Spicy tequila shrimp marinaded in fresh lime juice, honey, hot sauce and blanco tequila! This simple dish is delicious over rice, pasta or served as an appetizer!
I promised to share this shrimp recipe when I made Cauliflower Fried “Rice”, but found that when you make shrimp it comes together in no time at all and smells delicious while cooking. I couldn’t bare make my family wait for photos before eating, so we ate perfectly warmed shrimp, and I hoped that there would be leftovers for photos later.
Nope. No way! We devoured every single Spicy Tequila Shrimp and even licked our fingers! So of course I had to make this dish a second time!
You become a different person when you are carrying a hot cast iron pan from one room to the next. Besides being hella heavy, it’s crazy hot and can be dangerous if it drops, so I had to work fast to get a couple of photos.
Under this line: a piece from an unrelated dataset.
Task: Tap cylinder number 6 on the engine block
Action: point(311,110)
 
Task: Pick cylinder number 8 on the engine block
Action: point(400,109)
I definitely was in fierce, focused, and I WILL get a shot mode!
I think I scared our cats and dog when I yelled at them to get out of my way, and that they better not walk in my foot path… I may have been a little LOUD. Probably ear-piercing enough to scare the neighbors too! haha!
This Spicy Tequila Shrimp dish is worth the photo raucous! This is a delicious main meal and also can be served as an appetizer. I found the fusion of Asian flavors with the hot sauce and bold notes from the Mexican tequila quite complimentary! The honey also plays nicely as it isn’t over powering with sweetness and cools the heat to a flavorful mix.
- 1 pound shrimp, cleaned and deveined
- ¼ cup Blanco Tequila
- 3 tablespoons fresh lime juice (about 2 limes)
- 4 tablespoons honey
- 1-2 (adjust to your preference) hot sauce like Sriracha
- 2 cloves garlic, chopped
- 1 tablespoon olive oil for marinade,
- ½ tablespoon olive oil for skillet
- 1 tablespoon corn starch
- In a medium bowl whisk together tequila, lime juice, honey, hot sauce, garlic and olive oil until smooth.
- Add shrimp to the bowl and fold to coat. Cover and put in the refrigerator for 20-25 minutes.
- Heat oil in a skillet over medium-high heat. With tongs gently remove the shrimp from the marinade and place shrimp on hot skillet (don't over crowd pan and cook in batches if necessary). Cook for one minute and then flip and cook for another minute.
- Remove the cooked shrimp and set aside. In a small bowl whisk together 1 tablespoon of marinade with the corn starch to make a slurry.
- Pour remaining marinade in the skillet and heat for about 2-3 minutes. Add the slurry to thicken the sauce cooking for another 2-3 minutes. Fold shrimp back into skillet to heat and serve immediately.